Yapılacaklar.
1. Göç ve dayanışma konulu metne göre aşağıdaki (a), (b) ve (c) ifadelerinin doğru olup olmadığını belirtin. Her biri için evet ya da hayır deyin ve kararı belirleyen sözleri metinden aynen alıntılayın: (a) Kitaptaki göçmenlerin yolları Nice'te kesişir. (b) Dayanışma, fikirlerden daha az gerçek bir şey olarak anlatılır. (c) Göçün en çok mağdur ettiği kesim yaşlılardır.
2. Göç ve dayanışma konulu metni iki cümleyle özetleyin.
3. Göç ve dayanışma konulu metnin "Göç ve göçmen" sözleriyle başlayıp "gerçek hayatta da?" sözlerine kadar devam eden kısmını birebir yazıya geçirin.

Göç ve göçmen sorunu artık tüm dünyayı ilgilendiren bir sorun. Kitapta da farklı ülkelerden göçen, göçmek zorunda kalan ve Nice’te yolları kesişenler var: Azucena, Goelan, Siranouche, Alex, Marisa, Luna… Aralarında da inanılmaz bir dayanışma söz konusu ve bu insanlar birbirine tutunarak varoluyorlar. Gerçeklikte, Türkiye’de ve dünyada durum nasıl sizce? Gözlemleriniz böyle mi, yani dayanışma var mı gerçek hayatta da?
Var. Hem de nasıl var. Yoksa bu kötülüğe batmış dünyada nasıl yaşanır? Yaşamanın da ötesinde, küçük dayanışmalar büyük olanaklar doğuruyor, sonrası da geliyor, su gibi akıyor. Dayanışma çok gerçek bir şey. Fikirlerimizden, hayal ettiğimiz, uğruna mücadele verdiğimiz dünyadan daha gerçek. Dayanışmadan, zor durumda olanlara göz ve el vermeden hiçbir şeyi değiştiremeyiz, çünkü yarını böyle kuruyoruz. Dayanışma eylemi kendi kültürünü yaratıyor, iki tarafı da değiştirerek…

Göçün en çok mağdur ettiği kesim kadınlar ve çocuklar. Ülkelerin, sınırlarını giderek daha da kalınlaştırdığı günümüzde bu sorunun çözümünde devletlerin yanı sıra sivil toplum örgütlerinin yapması gereken ya da yapabilecekleri ama henüz yapmadıkları şey nedir sizce?

[Veri satırları]
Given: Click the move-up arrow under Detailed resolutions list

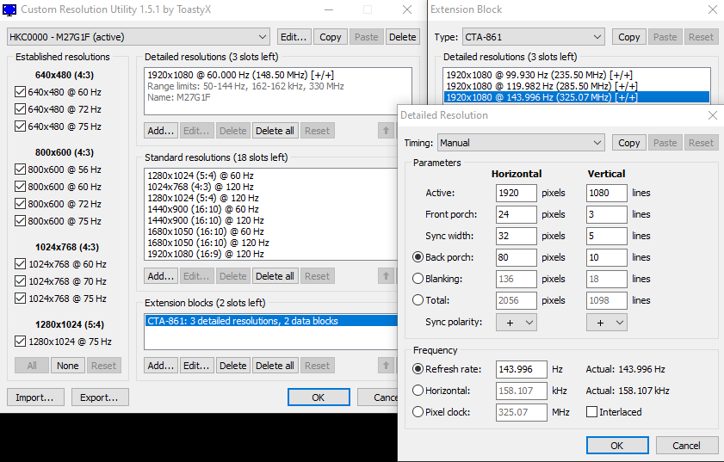Looking at the screenshot, I should [387, 131].
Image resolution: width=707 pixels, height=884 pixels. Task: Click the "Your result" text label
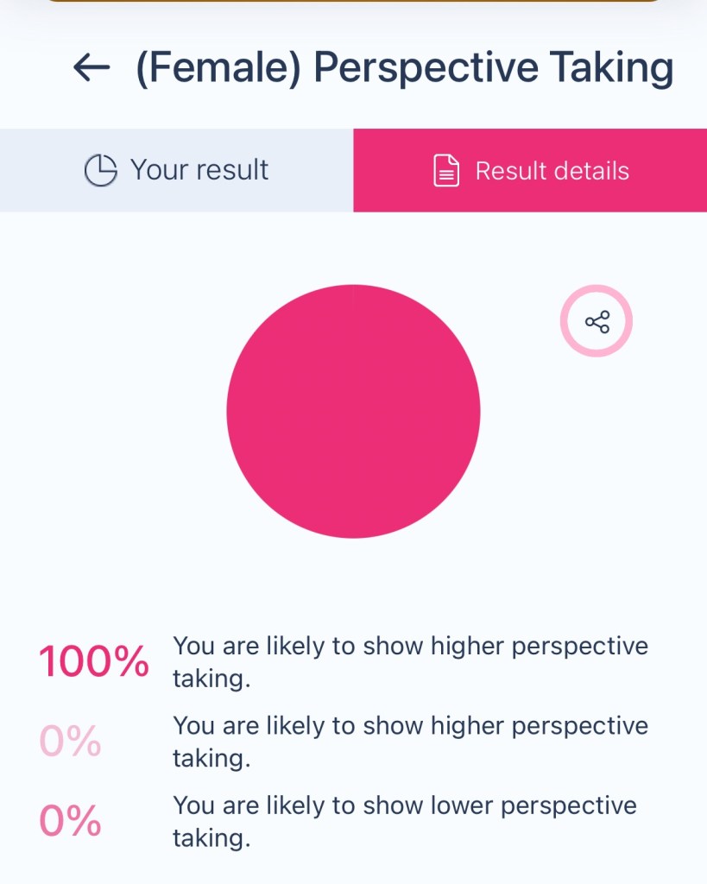pos(199,170)
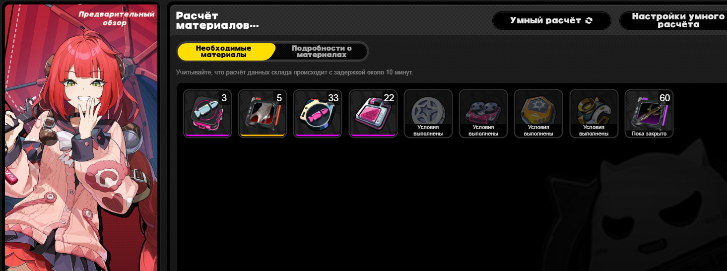This screenshot has width=727, height=271.
Task: Open the pink cartridge material showing 22
Action: tap(373, 114)
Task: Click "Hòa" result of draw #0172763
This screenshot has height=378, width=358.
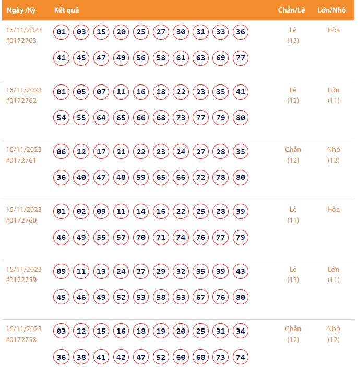Action: 333,30
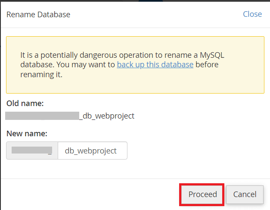Click the 'Rename Database' dialog title
The width and height of the screenshot is (270, 210).
[x=38, y=15]
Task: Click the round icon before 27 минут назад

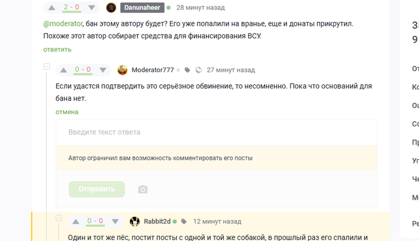Action: click(199, 69)

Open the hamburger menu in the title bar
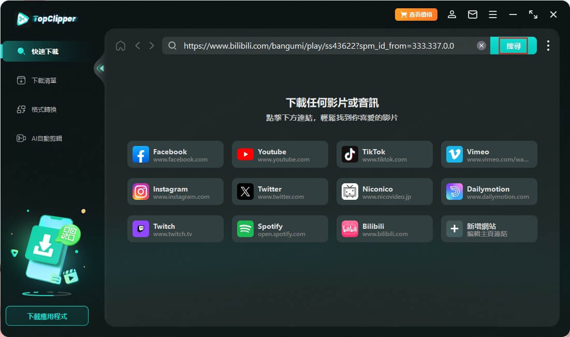click(x=493, y=14)
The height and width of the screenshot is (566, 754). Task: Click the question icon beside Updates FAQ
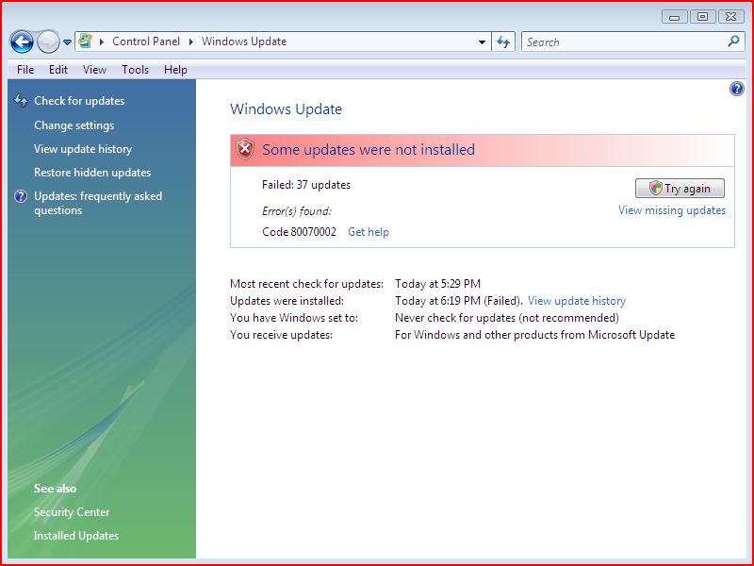[x=21, y=196]
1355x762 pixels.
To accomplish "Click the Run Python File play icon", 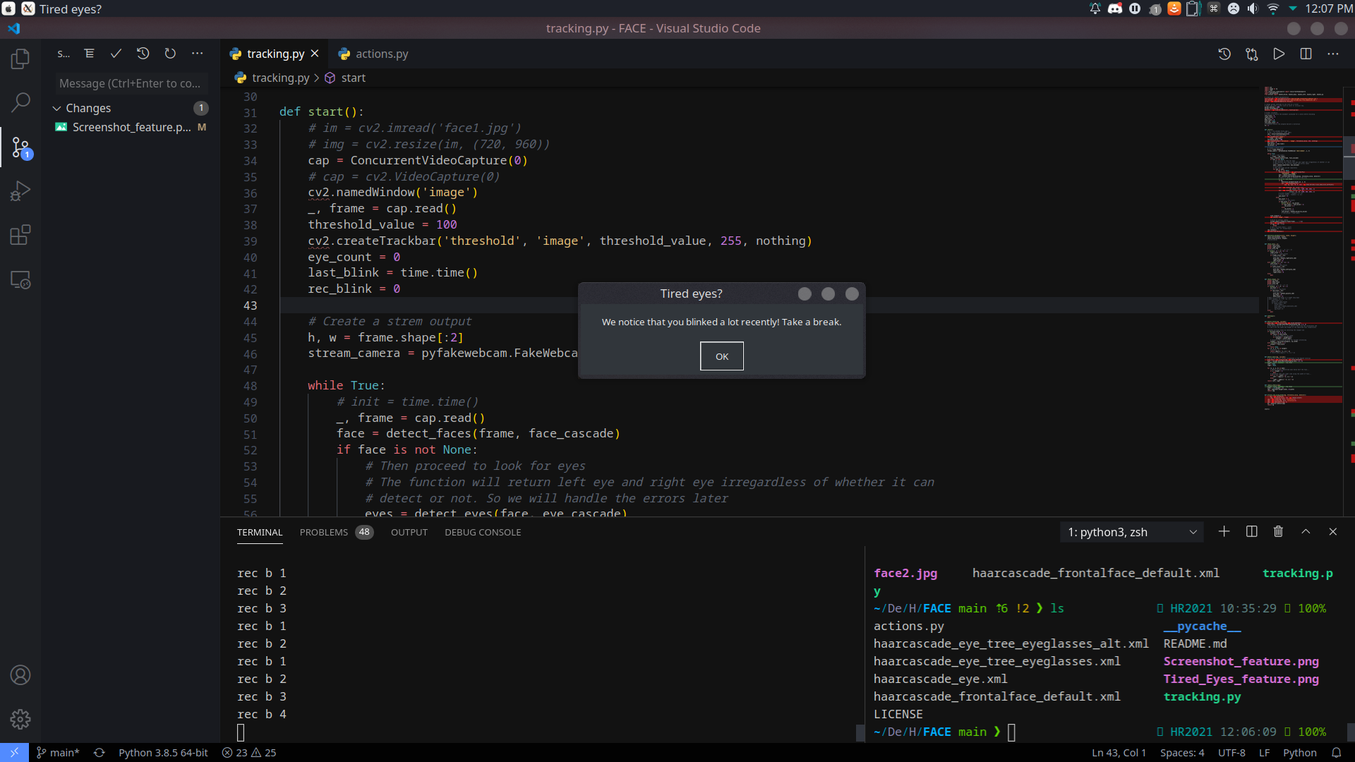I will point(1279,54).
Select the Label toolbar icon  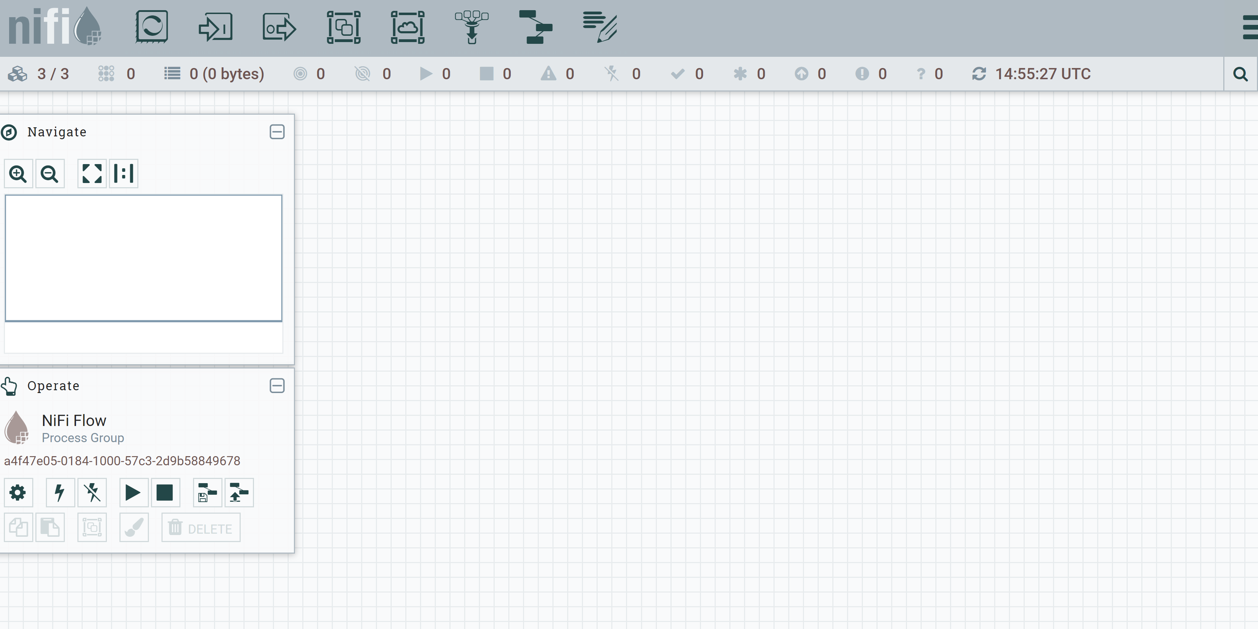point(600,27)
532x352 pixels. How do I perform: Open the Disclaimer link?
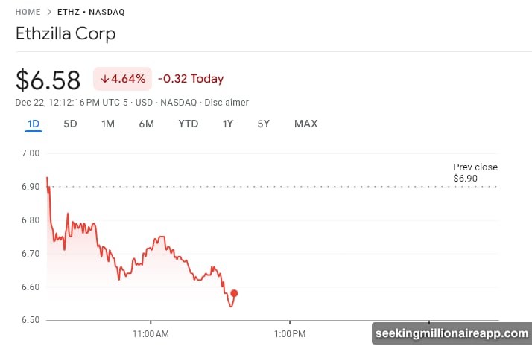(x=227, y=103)
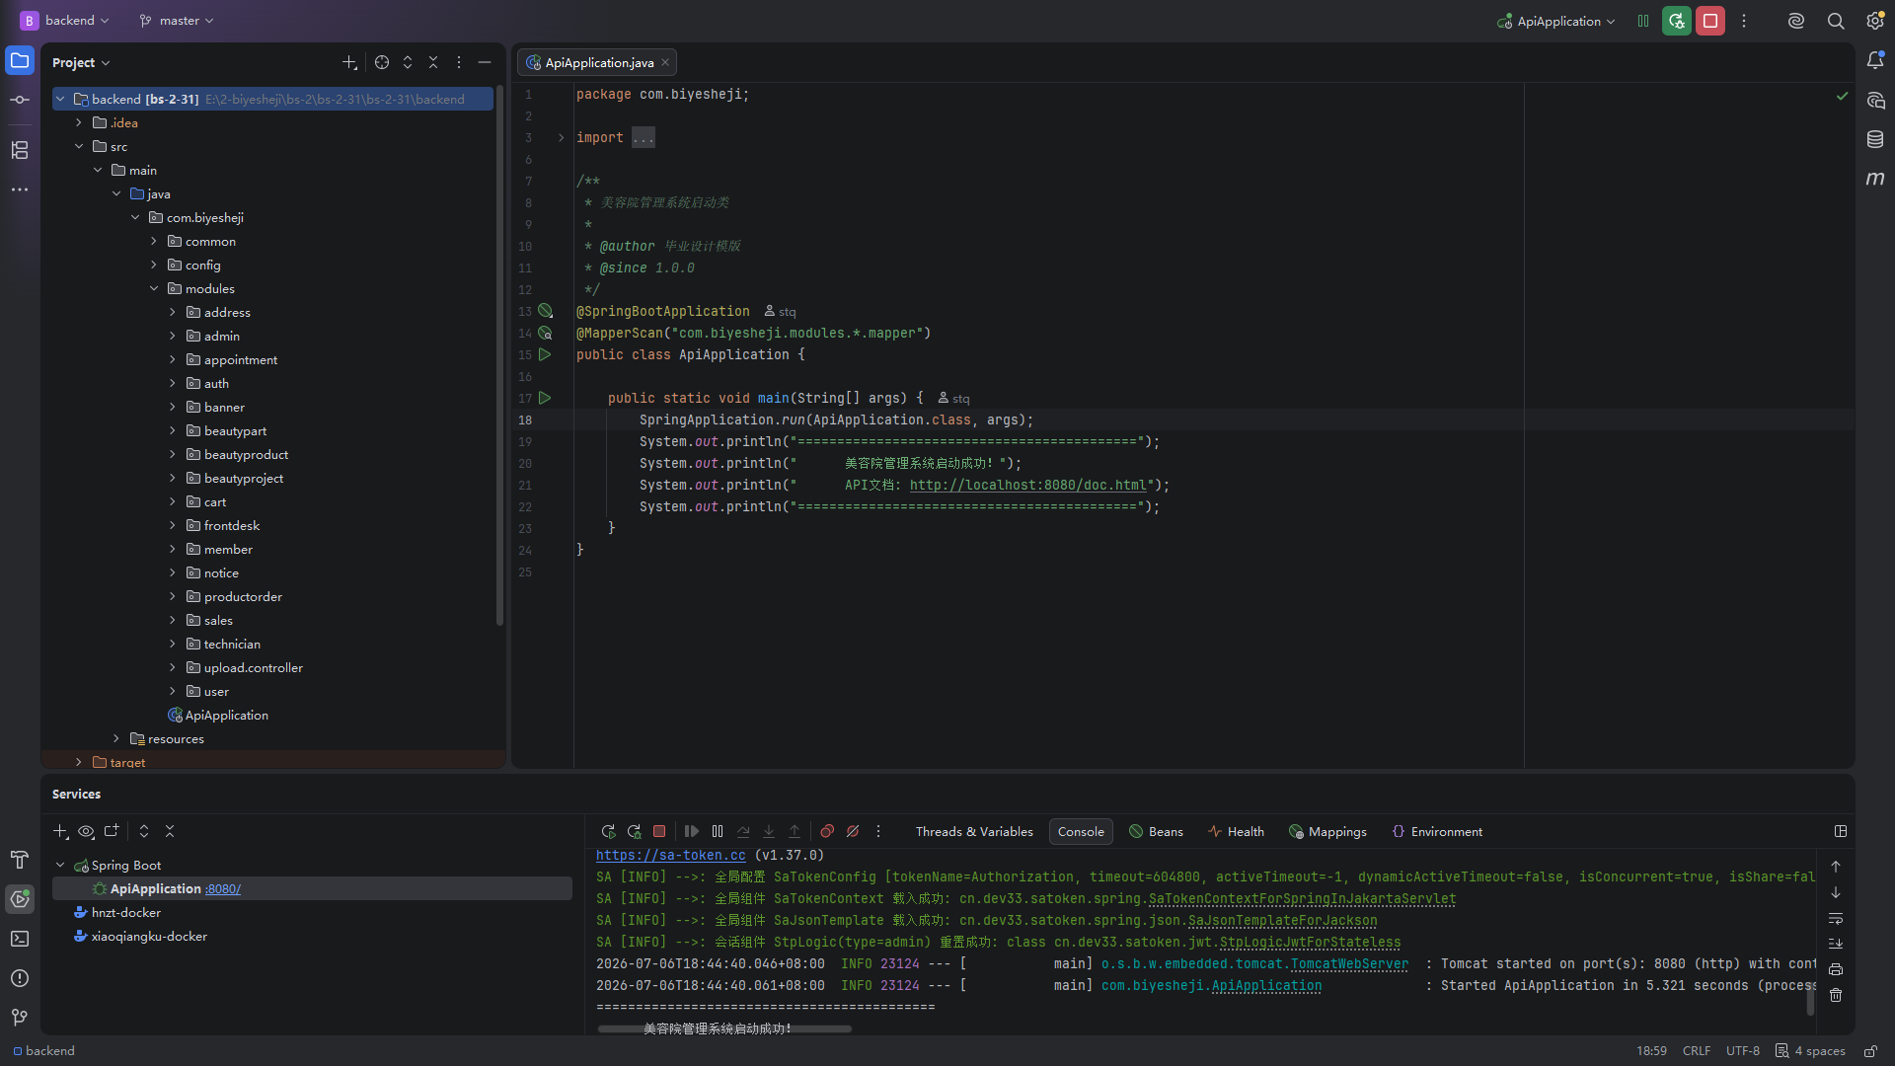Clear console output with the trash icon

click(x=1836, y=996)
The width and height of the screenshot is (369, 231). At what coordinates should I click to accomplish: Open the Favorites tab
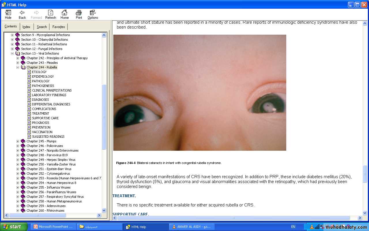pyautogui.click(x=59, y=27)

Görevlerin Yanıtları.
1.
(a) Evet: "Nice’te yolları kesişenler var"
(b) Hayır: "Fikirlerimizden, hayal ettiğimiz, uğruna mücadele verdiğimiz dünyadan daha gerçek."
(c) Hayır: "Göçün en çok mağdur ettiği kesim kadınlar ve çocuklar."

2. Metinde göç sorununun tüm dünyayı ilgilendirdiği ve kitapta Nice'te yolları kesişen göçmenler arasında inanılmaz bir dayanışma bulunduğu belirtilir. Ayrıca dayanışmanın gerçek hayatta da var olduğu, fikirlerden daha gerçek olduğu ve onsuz hiçbir şeyin değiştirilemeyeceği vurgulanır; ardından göçün en çok kadınları ve çocukları mağdur ettiği söylenir.

3.
Göç ve göçmen sorunu artık tüm dünyayı ilgilendiren bir sorun. Kitapta da farklı ülkelerden göçen, göçmek zorunda kalan ve Nice’te yolları kesişenler var: Azucena, Goelan, Siranouche, Alex, Marisa, Luna… Aralarında da inanılmaz bir dayanışma söz konusu ve bu insanlar birbirine tutunarak varoluyorlar. Gerçeklikte, Türkiye’de ve dünyada durum nasıl sizce? Gözlemleriniz böyle mi, yani dayanışma var mı gerçek hayatta da?